World, As Seen from the most beautiful islands: Ireland and Cyprus

Gambling commercials and advertisement in Ireland are nearly banned


A ban on gambling advertisements in Ireland appears to be becoming a reality. The advertising ban has survived the first phase of the amendment process in the Irish national parliament, despite opposition from industry associations and TV broadcasters.

According to iGB, a ban on gambling advertisements in Ireland has moved one step closer. The country is in the process of implementing the new gambling law. The initial version of the new gambling law in Ireland was approved in November 2022. The most recent version dates back to July 12, 2023, with a few amendments from the original.

However, the advertising ban has not been changed in the latest bill. With the new law, gambling advertisements are prohibited on both radio and television between 05:30 and 21:00. The aim is to protect young people from gambling advertisements.

However, the Irish bookmakers’ association has expressed its concerns about the impending advertising ban to Minister for Justice Helen McEntee and Minister of State James Browne, according to Gambling News.

Gambling operators are warning that live sports broadcasts may be interrupted due to the visibility of gambling advertisements. For example, bookmakers are widely represented in the British Premier League. Matches from that football league are also broadcast in Ireland and are immensely popular.

Sky Sports Racing and Racing TV, both pay-per-view TV channels, are also concerned about the impending ban on gambling advertisements. They would like to see horse racing exempted from the gambling advertising ban so that the TV channels can continue live broadcasts uninterrupted. The reason they want to be exempt is that they operate through subscriptions and have already implemented protective measures within these subscriptions, according to the TV channels.

Racecourse Media Group, the parent company of Racing TV, has already stated that their subscriptions will cease once the ban on gambling advertisements in Ireland comes into effect. Racing TV holds the exclusive broadcasting rights for the 26 Irish racecourses until 2029.

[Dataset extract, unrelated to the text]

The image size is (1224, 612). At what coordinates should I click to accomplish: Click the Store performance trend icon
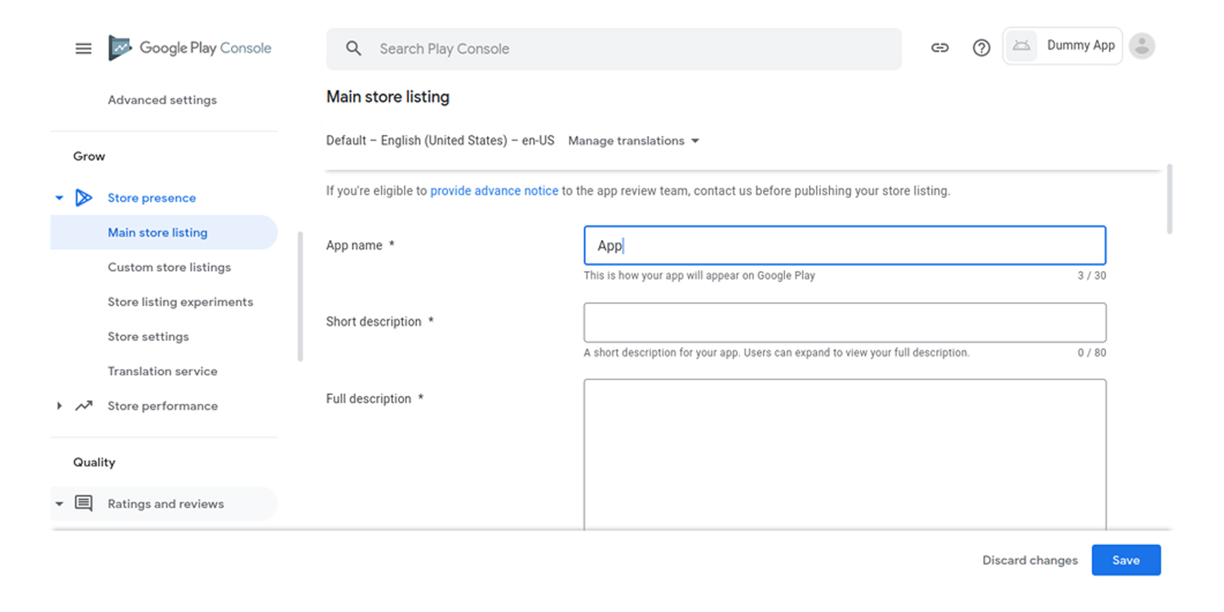pyautogui.click(x=83, y=406)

Martin Stevenson, CEO of Racecourse Media Group, emphasizes that (live) television broadcasts are crucial for the survival of the sports.

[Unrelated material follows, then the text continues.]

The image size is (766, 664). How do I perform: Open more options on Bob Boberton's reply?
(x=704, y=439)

The advertising ban will not only apply to TV and radio but also to social media, video platforms such as YouTube, and email, where gambling advertisements will be prohibited in the future.

The new Irish gambling law not only targets gambling advertisements. Once the law is implemented, there will also be a ban on free bets in Ireland. This measure is being taken to better protect minors and young adults from potential gambling-related harm.

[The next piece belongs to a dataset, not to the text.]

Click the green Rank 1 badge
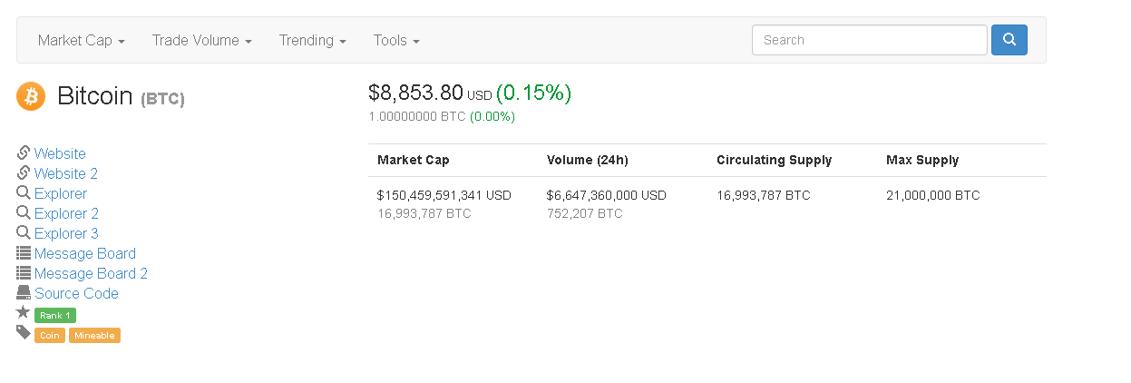 click(x=55, y=316)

Another important aspect of the new gambling law is a ban on the use of credit cards for online casinos in Ireland. Flutter, one of the world’s largest gambling companies, had previously called for a ban on the use of credit cards in Ireland. The parent company of brands such as PokerStars and Paddy Power is headquartered in Dublin.

The next step for the bill is the reporting phase. After that, the new gambling law still needs to pass both houses of the Oireachtas, the Irish parliament, before it becomes law.

With the implementation of the new gambling law, a new regulator will also be established. Údarás Rialála Cearrbhachais na hÉireann, better known as the Gambling Regulatory Authority of Ireland (GRAI), will be the Irish counterpart of the Dutch Gambling Authority (Ksa).

The Irish gambling watchdog will be responsible for issuing licenses and overseeing the Irish gambling market. In September 2022, the Irish regulator appointed Anne Marie Caulfield as its CEO.

Additionally, the country will establish a self-exclusion register, where individuals can voluntarily exclude themselves from gambling. Ireland is following the example of the Netherlands, which has its self-exclusion register known as Cruks.

Written by: Liam O'Reilly

Liam O'Reilly is the founder of the publication, a former analyst at a major reputation agency in the UK, who chose Cyprus as his home.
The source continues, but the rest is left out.